CDK5 Participates in Amyloid-β Production by Regulating PPARγ Phosphorylation in Primary Rat Hippocampal Neurons.

Cyclin-dependent kinase 5 (CDK5) in adipose tissue mediates peroxisome proliferator-activated receptor γ (PPARγ) phosphorylation at Ser273 to inhibit its activity, causing PPARγ target gene expression changes. Among these, insulin-degrading enzyme (IDE) degrades amyloid-β peptide (Aβ), the core pathological product of Alzheimer's disease (AD), whereas β-amyloid cleavage enzyme 1 (BACE1) hydrolyzes amyloid-β protein precursor (AβPP). Therefore, we speculated that CDK5 activity in the brain might participate in Aβ production, thereby functioning as a key molecule in AD pathogenesis. To confirm this hypothesis, we transduced primary rat hippocampal neurons using CDK5-expressing lentiviral vectors.

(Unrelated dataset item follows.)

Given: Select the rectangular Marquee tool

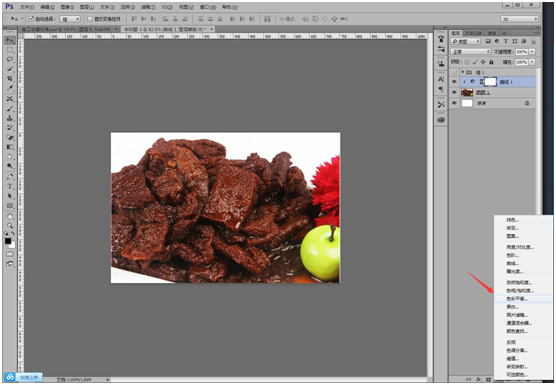Looking at the screenshot, I should (x=10, y=50).
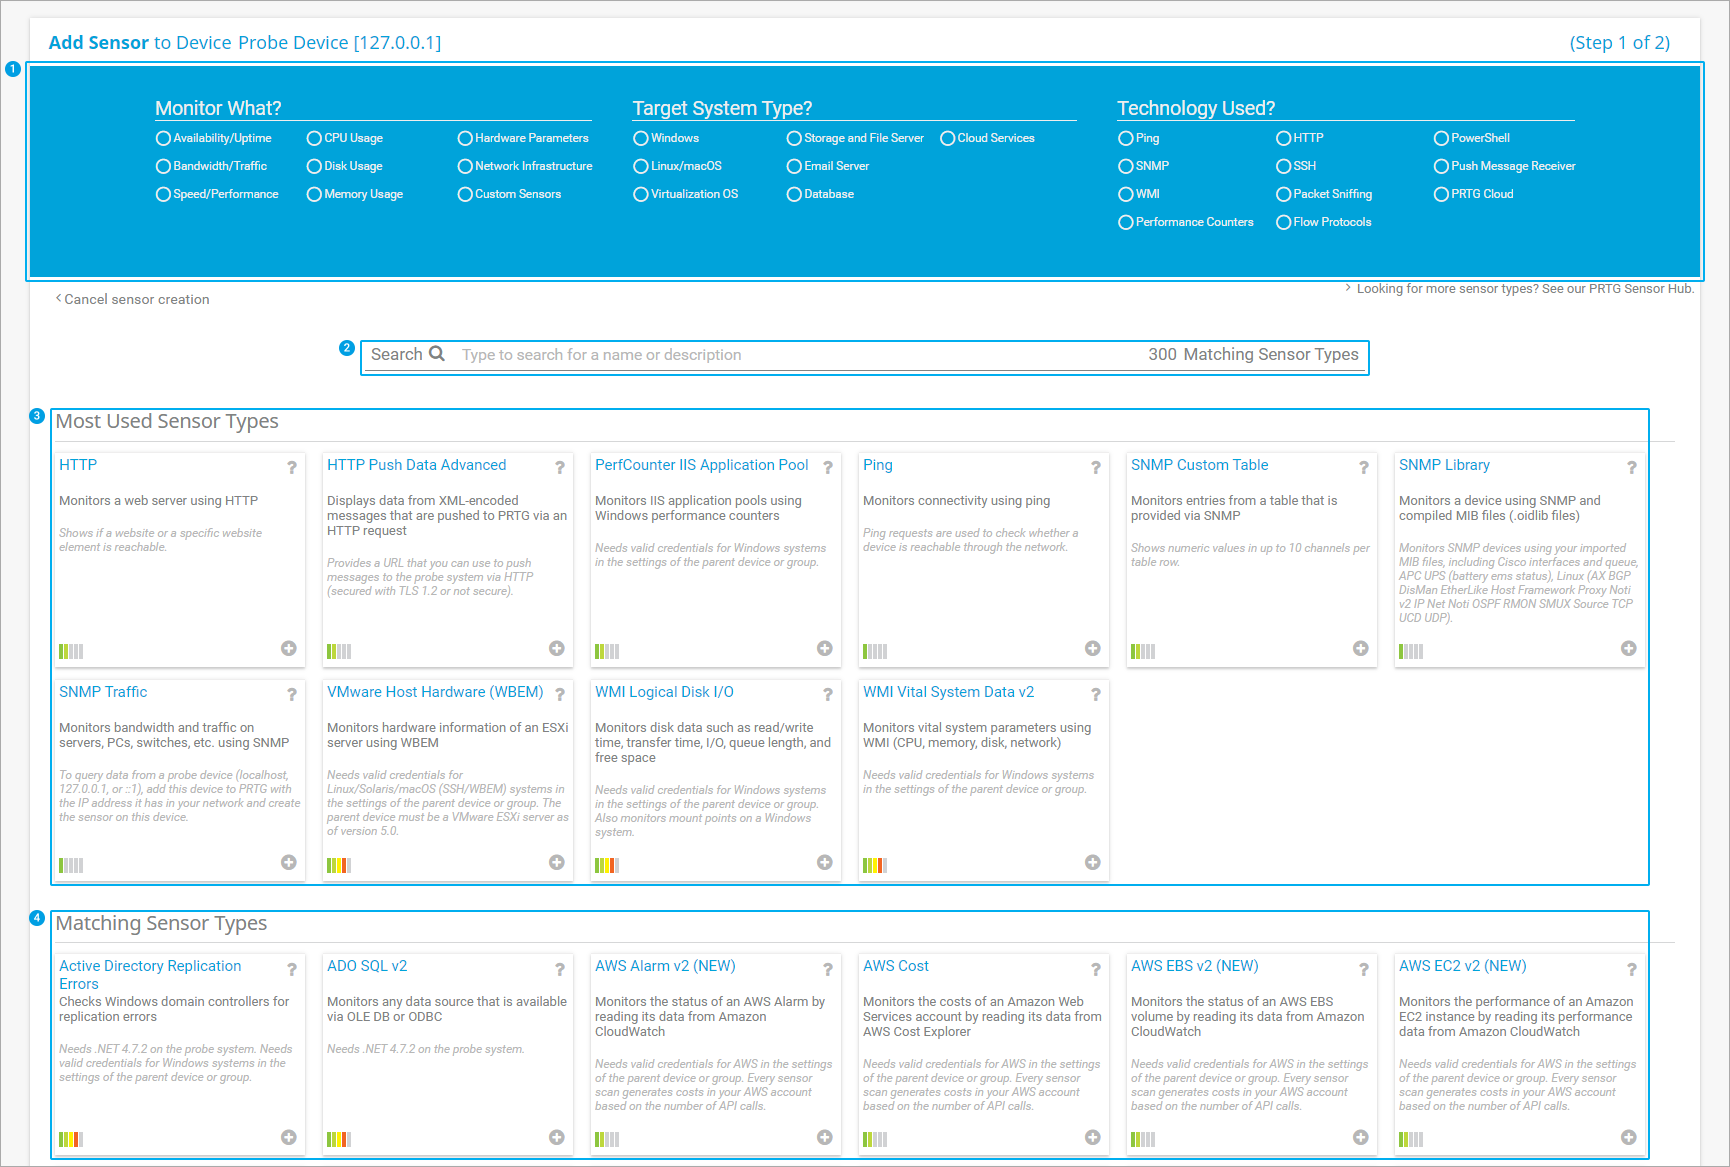The width and height of the screenshot is (1730, 1167).
Task: Click plus icon on ADO SQL v2 card
Action: (556, 1137)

CDK5 overexpression increased PPARγ Ser273 phosphorylation, decreased IDE expression, increased BACE1 and AβPP expression, increased Aβ levels, and induced neuronal apoptosis. The CDK5 inhibitor roscovitine effectively reversed these CDK5 overexpression-mediated effects. Moreover, silencing of the Cdk5 gene via CDK5 shRNA-expressing lentiviral vectors in primary hippocampal neurons did not exert any protective effect against normal neuronal apoptosis, nor were significant effects observed on Aβ levels, PPARγ phosphorylation, or PPARγ target gene expression in the cells. However, Cdk5 gene silencing exhibited a neuroprotective effect in the Aβ-induced AD neuron model by effectively inhibiting the Aβ-induced neuronal apoptosis, PPARγ phosphorylation, PPARγ expression downregulation, and PPARγ target gene expression changes, and reducing Aβ levels. In conclusion, this study demonstrated that CDK5 played an important role in the pathogenesis of AD. Specifically, CDK5 participated in Aβ production by regulating PPARγ phosphorylation. Targeted therapy against CDK5 could effectively reduce and reverse the neurotoxic effects of Aβ and may represent a novel approach for AD treatment.